The Risalah was composed at the request of Abd al-Rahman ibn Mahdi, one of the foremost hadith scholars of his era and a man of great standing in Basra. Ibn Mahdi had written to al-Shafi'i asking him to produce a work explaining the nature of Quranic interpretation, the binding authority of the Sunnah, the proper weight of scholarly consensus, and the conditions under which analogical reasoning could be employed. Al-Shafi'i's response was the Risalah — a letter that grew into a treatise and eventually into the foundational document of the discipline known as usul al-fiqh, the principles of Islamic jurisprudence.
The significance of the book lies not only in what it argues but in how it argues.
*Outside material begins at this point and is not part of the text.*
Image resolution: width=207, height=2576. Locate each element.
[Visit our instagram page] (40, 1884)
Al-Shafi'i drew clear boundaries between the sources of law, ranking them in a defined hierarchy: the Quran first, then the authenticated Sunnah as its necessary complement, then scholarly consensus as a further safeguard, and finally analogical reasoning as a controlled extension of the first three. Each source was given a precise role, and the relationship between them was worked out with a rigor that had not been systematized before.
Scholars across every legal school have acknowledged the Risalah's importance. The Hanafis and Malikis, whose schools predate the Risalah, subsequently produced their own works in usul al-fiqh partly in dialogue with what al-Shafi'i had written. The Hanbali school, which emerged after al-Shafi'i's death, drew heavily from his framework. In this sense the Risalah did not merely found the Shafi'i school of legal theory — it established the genre and set the terms for how all subsequent schools would articulate their methodologies.
Al-Shafi'i died in Egypt in 204 AH. His tomb in Cairo remains a site of visitation and respect. The Risalah, transmitted through his student al-Rabi' ibn Sulayman al-Muradi, has been studied, commented upon, and taught in Islamic institutions from the medieval period to the present day. Reading it is not merely an exercise in legal history. It is an encounter with the mind that gave Islamic legal thought its conceptual language.